The screen door slams behind me, and I turn to pull it all the way shut. Glancing through the tear in the storm door's screen, I watch my sister stand in the middle of the kitchen where I left her, arms folded across her chest as she stares at the ground. She’s still as a statue, and I wonder if she's waiting for me to leave or if she's just lost in thought.

I'm sure all the other kids her age are texting each other on their phones - something Devanie has never been able to experience - making plans for summer or meeting up at the pool.
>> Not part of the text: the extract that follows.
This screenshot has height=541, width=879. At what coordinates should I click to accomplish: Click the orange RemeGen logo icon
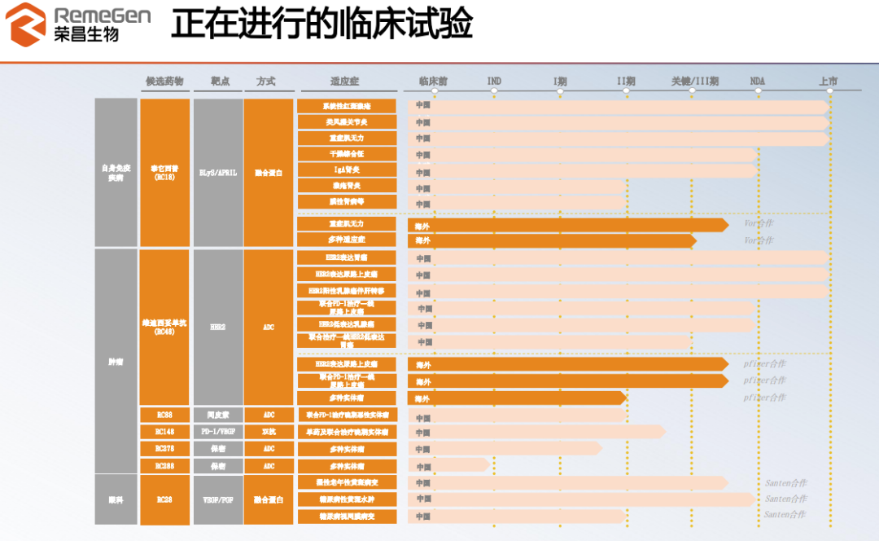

I need to cave and get her a phone ... mostly for safety reasons ... but no good has ever come from a teenager having a cell phone, especially an unsupervised teenager having a cell phone.

Dev still hasn't moved, and I realize now that I recognize that look on her face.

She's lonely.

And of course she is.

She's alone. Constantly. And while I'm more than familiar with the feeling, at least I'm alone by choice. Devanie isn't.

I force myself to turn away, to go, to leave her behind the way I've done hundreds of times before. One of these days, I just might take her with me. But it won’t be that simple. Or that easy. Mom won't allow it. Dev is her meal ticket. Her tax refund. Her extra little bit of food stamps that she trades for who the hell knows what.

Cranking the radio, I head back to the south side and pull into my reserved parking spot in front of Madd Inkk.

The white Volvo with the boot is already gone by the time I get back. Good to know Dustin was able to make that happen. I'd never seen a girl so antsy to get out of here, like she was late for a flight to the Maldives or wherever rich assholes go.

Not that she was an asshole.

Quite the contrary.

She was polite. All "pleases" and "thank yous." Proper grammar and all of that. I’m willing to bet she's fluent in French and takes tennis lessons, and judging by her dainty, nimble fingers, I’m sure she plays piano – classically trained by European dignitaries or something. The kind of shit her parents can brag about to their friends over dinner at "the club."

I've seen a lot of shit in my day, and in all the years I've run Madd Inkk, I've met all kinds.